A Bernardete, perguntava a respeito dos resultados dos exames. Falava da vivacidade dela, dando perfeita descrição da toalete com que comparecera ao concerto. Exprimia profunda admiração pela beleza e pelas prendas que notara nela, pondo às ordens a nova residência, caso recebesse da família, como prêmio pela dedicação aos estudos, uma viagem à Europa. Se concordasse, poderia juntá-la à comitiva que iria percorrer várias cidades importantes, ciceroneando-lhe o passeio e servindo-lhe de intérprete. Viesse que não iria arrepender-se.
Os pais responderam, aceitando a proposta, desejando-lhe que fosse feliz, porque estava precisando espairecer de verdade. Lembravam-lhe a dolorosa perda da esposa e da filhinha e agradeciam a Deus a alternativa de vida que lhe havia propiciado e asseguravam-lhe que, ao regressar, iria encontrar o ambiente de seu lar bem mudado, já que estavam providenciando ampla reforma. Desse sugestões, porque se abria enorme espaço com a retirada dos pertences exclusivos da falecida, quase tudo encaminhado ao centro espírita a que ele comparecera.

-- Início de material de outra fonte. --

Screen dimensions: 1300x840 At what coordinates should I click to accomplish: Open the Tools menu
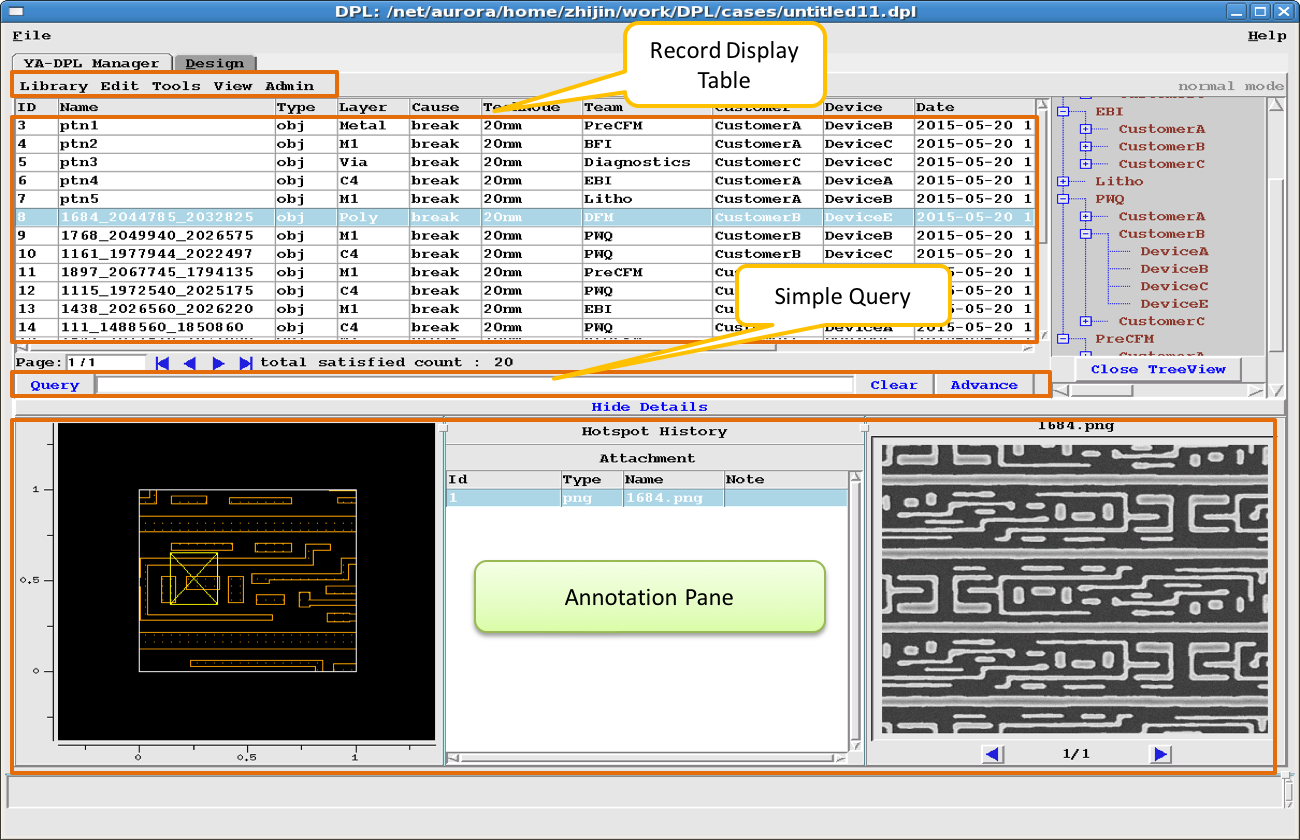(x=176, y=86)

Janete penitenciou-se por haver omitido a idade, mas reafirmou que ficara vivamente impressionada com ele em sua puberdade. Disse que, de fato, tinha onze anos e ele dezesseis, portanto um ou dois anos antes de haver posto reparo nela. Considerou uma pena que Eulália desencarnasse tão cedo, insistindo em que ele, pela personalidade vibrante que lhe havia revelado, com certeza, estava merecendo voltar a ser feliz na vida. Fez menção do acúmulo de tarefas na empresa em que exercia as funções e pediu-lhe que fosse escrevendo a ela, contando todas as novidades da viagem. Encerrou desejando-lhe todo o sucesso possível numa terra tão diferente dos hábitos que havia deixado para trás.

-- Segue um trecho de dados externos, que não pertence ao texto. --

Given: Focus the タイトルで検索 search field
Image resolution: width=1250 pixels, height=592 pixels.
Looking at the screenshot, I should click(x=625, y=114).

Mirtes agradeceu a missiva e prometeu-lhe enviar as demais obras de Kardec, afirmando que a generosidade da oferta das roupas e objetos da esposa havia contribuído para aliviar a sobrecarga de sofrimento de diversas famílias, informando que todos haviam enviado muitas vibrações positivas a ele, rogando ao Pai que o protegesse e iluminasse. Quanto ao movimento espírita europeu, teceu algumas considerações, esclarecendo que achava uma balela a assertiva de que o “Brasil” era “coração do mundo e pátria do evangelho”, mas que, pela lentidão com que o espiritismo se espraiava no restante do planeta, acabaria acreditando que o povo brasileiro era privilegiado.
Bernardete comunicou que o namorado havia lido com muito interesse a carta que Prisco lhe enviara, abrindo parêntese para agradecer-lhe as elogiosas referências. Pediu desculpa mas achava melhor ir passar as férias no litoral nordestino, a deliciar-se com as praias e paisagens, além de poder farrear nos bailes pré-carnavalescos. Enfeixou o texto com o desenho de um coração partido.